Abstract
A modified Water-Table Fluctuation (WTF) method is developed to quantitatively characterize the regional groundwater discharge patterns in stressed aquifers caused by intensive agricultural pumping. Two new parameters are defined to express the secondary information in the observed data. One is infiltration efficiency and the other is discharge modulus (recurring head loss due to aquifer discharge). An optimization procedure is involved to estimate these parameters, based on continuous groundwater head measurements and precipitation records. Using the defined parameters and precipitation time series, water level changes are calculated for individual wells with fidelity. The estimated parameters are then used to further address the characterization of infiltration and to better quantify the discharge at the regional scale. The advantage of this method is that it considers recharge and discharge simultaneously, whereas the general WTF methods mostly focus on recharge. In the case study, the infiltration efficiency reveals that the infiltration is regionally controlled by the intrinsic characteristics of the aquifer, and locally distorted by engineered hydraulic structures that alter surface water-groundwater interactions. The seasonality of groundwater discharge is characterized by the monthly discharge modulus. These results from individual wells are clustered into groups that are consistent with the local land use pattern and cropping structures.
Highlights
Human activities in many regions have greatly altered groundwater systems [1,2]
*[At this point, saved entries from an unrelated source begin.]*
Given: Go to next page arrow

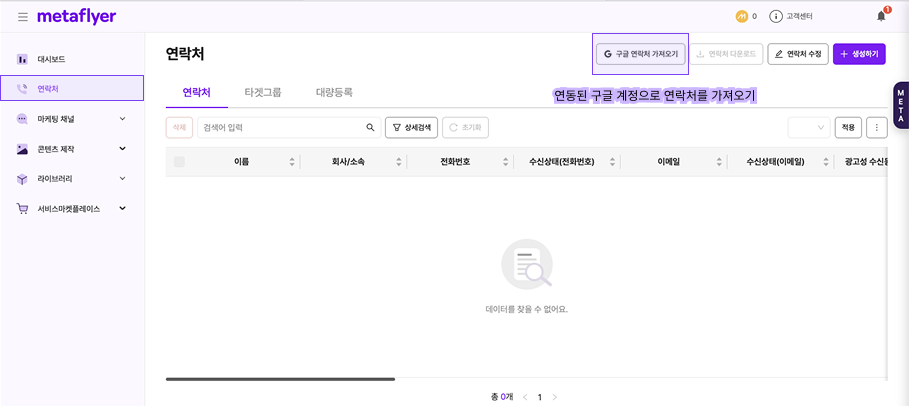Looking at the screenshot, I should click(555, 397).
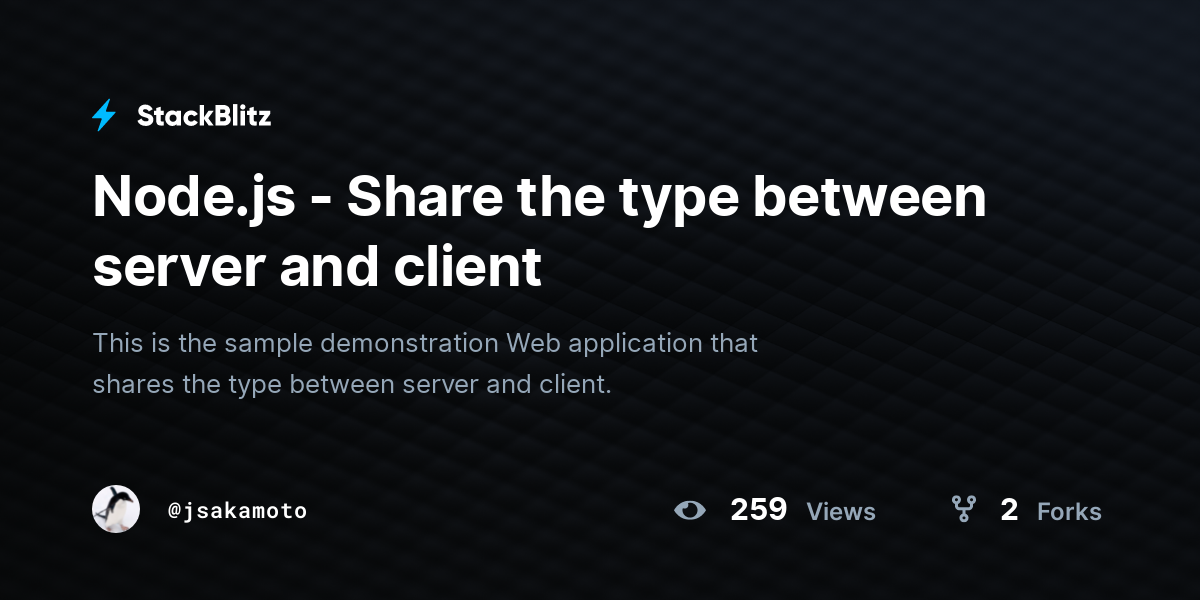Open the @jsakamoto username link
Viewport: 1200px width, 600px height.
tap(238, 511)
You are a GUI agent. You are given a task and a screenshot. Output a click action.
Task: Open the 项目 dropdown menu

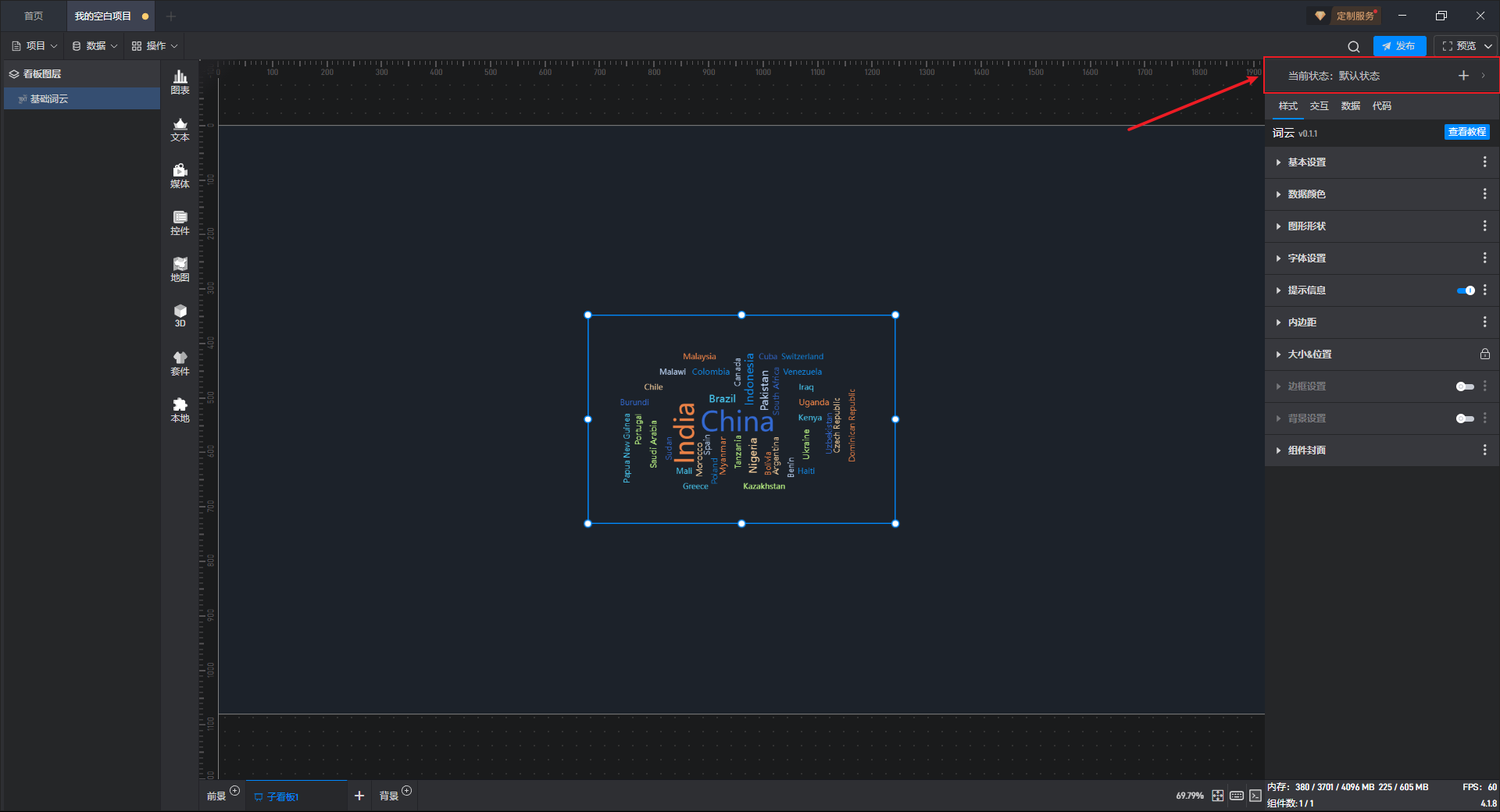click(x=35, y=46)
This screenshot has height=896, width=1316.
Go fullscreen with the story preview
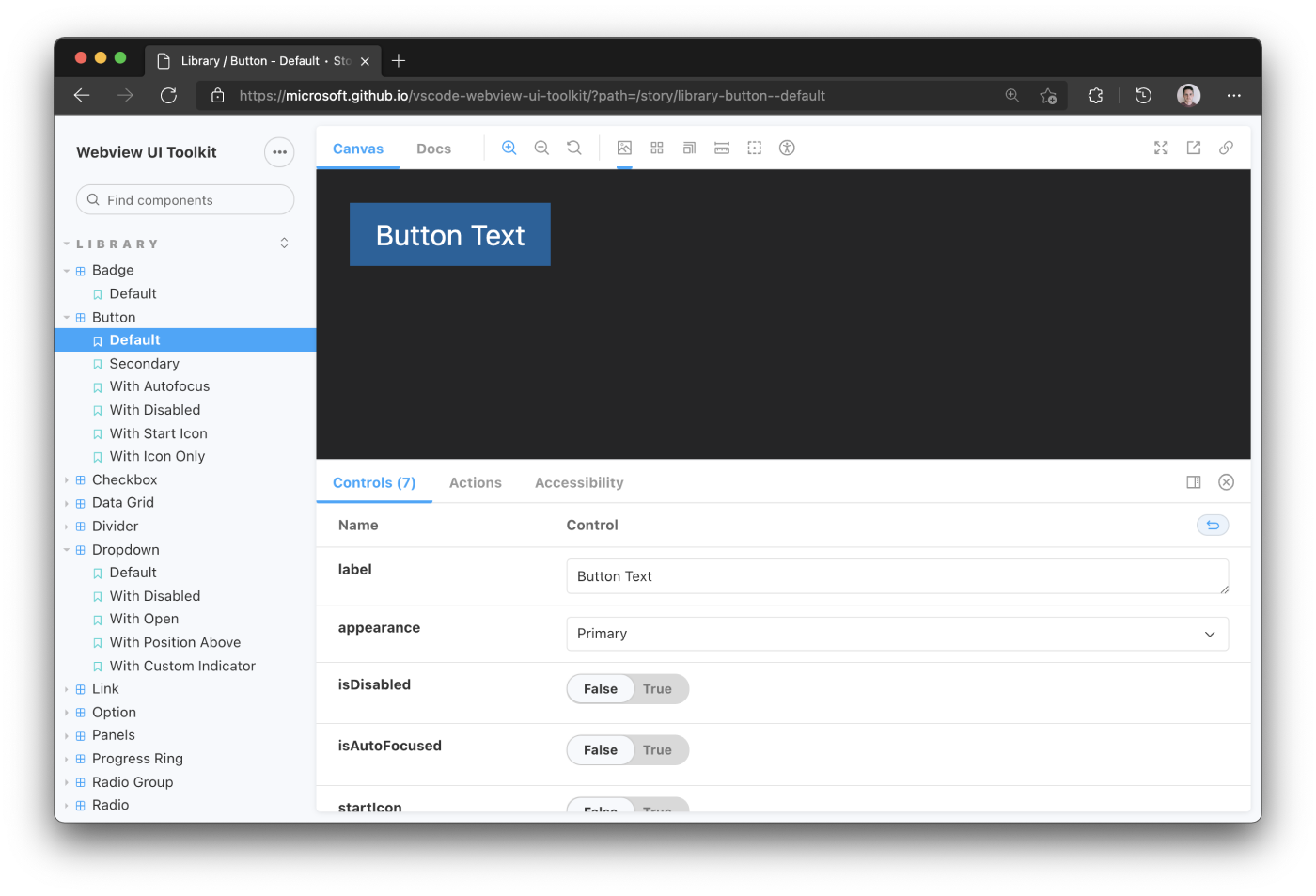tap(1161, 148)
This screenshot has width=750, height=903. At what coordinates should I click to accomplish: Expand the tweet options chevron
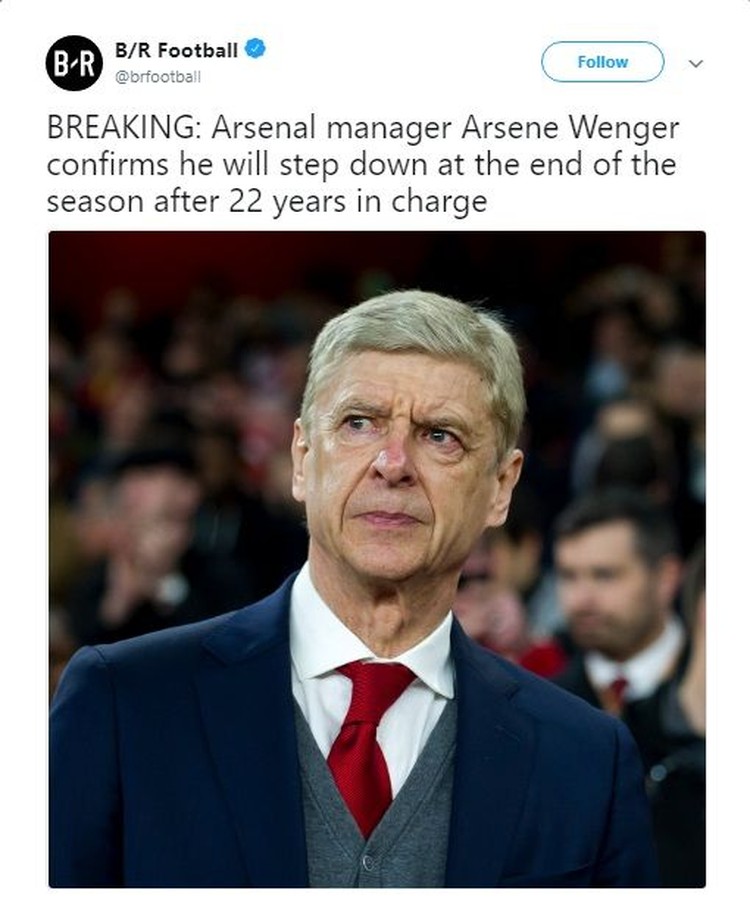click(696, 63)
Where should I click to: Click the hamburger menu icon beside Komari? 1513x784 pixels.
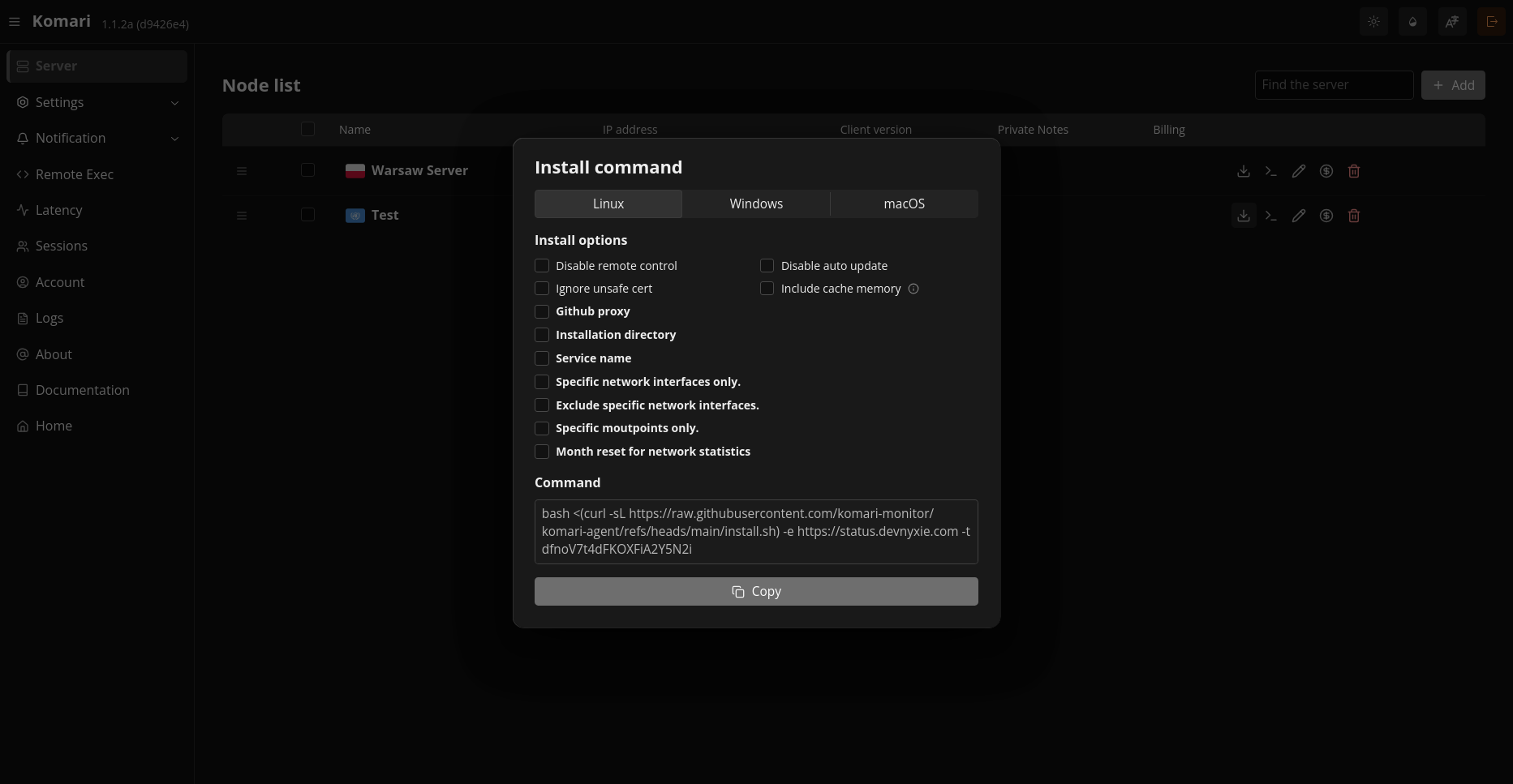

Short term water-table fluctuations can be caused by changes in temperature or atmospheric pressure [24], air trapped in the medium [30,31], and temporary horizontal flow interferences, etc
These processes are not related to the conceptual model of Water-Table Fluctuation Regression (WTFR), and have no effect on the intrinsic aquifer property β and long-term pumping strength indicator DM
Summary
Human activities in many regions have greatly altered groundwater systems [1,2]. In areas where groundwater is greatly exploited, such as areas with intensive agricultural pumping, many previously connected aquifer systems have evolved into multiple isolated hydrogeological units. Vertical water exchanges including infiltration and pumping have become the dominant flow patterns in those highly stressed unconfined aquifers [3,4]. In such systems, groundwater recharge and discharge are critical components for understanding fluid and contaminant transport [5]. Recharge to unconfined aquifers is derived from the downward infiltration from the land surface of precipitation, irrigation water, and/or seepage from surface water bodies.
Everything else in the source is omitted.